Чем не Джойсова продуманность и - одновременно - сверхсимволичность?

О виртуозном владении Джойсом шекспировскими материалами свидетельствует не только начиненный шекспиризмами "Улисс", но и лекции, прочитанные Джойсом в Триесте. В "Джакомо Джойсе" нахожу:

Я разъясняю Шекспира податливому Триесту: Гамлет, промолвил я,

который вежлив к знатным и простолюдинам, груб только с Полонием.

Возможно, озлобленный идеалист, он сможет видеть в лице родителей

своей возлюбленной лишь гротескные попытки со стороны природы

воспроизвести ее образ... Заметили вы это?

Финальный пассаж этой прелюдии к Улиссу тоже помечен шекспировским "мазком":

Неготовность. Голая квартира. Безжизненный дневной свет. Длинный

черный рояль: музыкальный гроб. Дамская шляпа на его краю, с алым

цветком, и зонтик, сложенный. Ее герб: шлем, алый цвет и тупое копье

на фоне щита, черном.

Это - герб Шекспира.

Отмечают связь Джойса с классической литературой в плане

заимствования сюжетов, некоторых законов создания характеров и,

наконец, даже манеры повествования (Стерн), но самым характерным и

неоспоримым моментом, указывающим на тесную связь Джойса с

литературной традицией, нам представляется некоторая возвышенность,

поэтичность, даже своего рода романтичность стиля "Улисса". К тому же

эта возвышенность не служит только лишь художественным приемом для

достижения эффекта пародийности в "деромантизированном повествовании",

но нередко выполняет функцию, весьма схожую с той, которую мы привыкли

видеть в произведениях Шекспира. Например, музыкально-поэтические

пассажи в "Улиссе", являясь пародиями на Шекспира и различных

представителей классической английской литературы, в то же время

вселяют в читателя возвышенное (пусть даже абстрактное, полученное

"рикошетом" от того или иного классика) настроение, чувство,

необходимое для восприятия любого художественного феномена.

Порожденную эпохой суровую необходимость изображать героев

индифферентными Джойс как бы компенсирует тем, что иногда пронизывает

саму атмосферу повествования музыкальным тоном и ритмом.

Хотя Джойс в том или другом виде пародирует все классическое

литературное наследие, он в то же время старается собрать в изящное,

завершенное мозаичное целое нескончаемое чередование образцов поэзии и

прозы различных стилей и направлений... И хотя это, конечно, только

внешнее проявление художественной функции старых образцов, однако их

воздействие порождает в творческой лаборатории Джойса новую

художественную форму, которая берет на себя функцию выражения нового

содержания.

Поэтому, пародируя Шекспира, его в то же время используют - для

создания новой художественной ткани.

ШЕКСПИР И БЕККЕТ

Сила творчества Беккета в свободной игре необузданного

воображения и в замечательной взаимной соотнесенности слов и

идей, которая достигает порой шекспировской глубины

прозрения.

Обложка романа С. Беккета "Мэлон умирает"

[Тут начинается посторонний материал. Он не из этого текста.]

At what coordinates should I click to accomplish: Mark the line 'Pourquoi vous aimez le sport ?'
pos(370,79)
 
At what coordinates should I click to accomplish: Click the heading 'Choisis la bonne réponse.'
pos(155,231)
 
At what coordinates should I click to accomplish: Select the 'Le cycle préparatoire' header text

Если хотите, "Король Лир" - прототип беккетовского "Конца игры" - в обоих фарсах-трагедиях "потрясение всех опор мироздания, всех добродетелей и всякой справедливости, универсальная насмешка, снижение человека до уровня нагого, больного, в гнойных нарывах тела, валяющегося в грязи, в дерьме". Сходство Шекспира и Беккета - во всем: фарсовости, шутовстве, утрате ориентиров, бессмысленности, абсурде бытия, гротескной концепции истории, трагическом чувстве краха основ, переплетении условности и реальности, контрастах, нарочитости, реальном торжестве зла...

Если хотите, Беккет - это Шекспир эпохи Аушвица и ГУЛАГа. Брук ставил "Короля Лира" в духе эпохи концлагерей: холодные пустые пространства, дыба жизни, смерть... Это был уже беккетовский вариант "Лира": "тягостное ощущение изначальной предопределенности человеческих судеб, разобщенности и заброшенности человека в жестоком мире, похожем на гигантский, рассчитанный на все человечество концлагерь".

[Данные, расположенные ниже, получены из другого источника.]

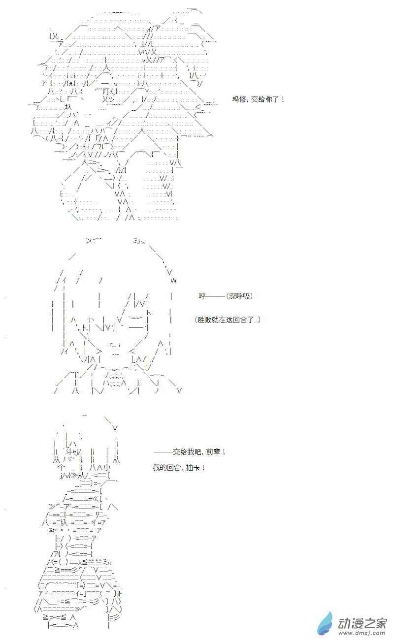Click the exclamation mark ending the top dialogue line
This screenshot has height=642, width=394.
click(283, 99)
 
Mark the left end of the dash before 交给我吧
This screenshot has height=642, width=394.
click(154, 452)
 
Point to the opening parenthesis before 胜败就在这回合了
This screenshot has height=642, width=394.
click(196, 320)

На репетициях за столом мы постоянно возвращались мысленно к

Беккету. Мир, окружающий Лира, так же как и мир в пьесах Беккета,

постоянно грозит распасться. Декорациями у нас служили листы металла

различной геометрической формы, порыжелые, изъеденные ржавчиной...

Кроме этой ржавчины... на сцене нет ничего - одно только пустое

пространство: огромные белые задники, открывающие пустоту панорамы.

Это не столько Шекспир в стиле Беккета, сколько Беккет в стиле

Шекспира: в беспощадном "Короле Лире" Брук видит ключ к пониманию

мрачной оголенности пьес Беккета.

И сам Питер Брук, поставивший "Годо", признавал, что замысел его "Короля Лира" родился под влиянием Беккета. Атмосфера этого спектакля мрачный мир театра абсурда.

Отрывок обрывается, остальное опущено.